We study the generalization error of stochastic learning algorithms from an information-theoretic perspective, with a particular emphasis on deriving sharper bounds for differentially private algorithms. It is well known that the generalization error of stochastic learning algorithms can be bounded in terms of mutual information and maximal leakage, yielding in-expectation and high-probability guarantees, respectively. In this work, we further upper bound mutual information and maximal leakage by explicit, easily computable formulas, using typicality-based arguments and exploiting the stability properties of private algorithms. In the first part of the paper, we strictly improve the mutual-information bounds by Rodríguez-Gálvez et al. (IEEE Trans. Inf. Theory, 2021). In the second part, we derive new upper bounds on the maximal leakage of learning algorithms. In both cases, the resulting bounds on information measures translate directly into generalization error guarantees.
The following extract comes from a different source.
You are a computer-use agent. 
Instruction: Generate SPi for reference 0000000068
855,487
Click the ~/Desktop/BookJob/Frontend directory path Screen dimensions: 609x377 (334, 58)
翻译：我们从信息论的角度研究随机学习算法的泛化误差，特别侧重于为差分隐私算法推导更严格的界。众所周知，随机学习算法的泛化误差可以用互信息和最大泄漏量来界定，分别给出期望意义和高概率意义的保证。在本工作中，我们利用基于典型性的论证方法，并结合隐私算法的稳定性特征，进一步通过显式且易于计算的公式对互信息和最大泄漏量进行上界估计。在论文的第一部分，我们严格改进了Rodríguez-Gálvez等人（IEEE Trans. Inf. Theory, 2021）提出的互信息界。在第二部分，我们推导了学习算法最大泄漏量的新上界。在这两种情况下，所得信息度量的界可直接转化为泛化误差的保证。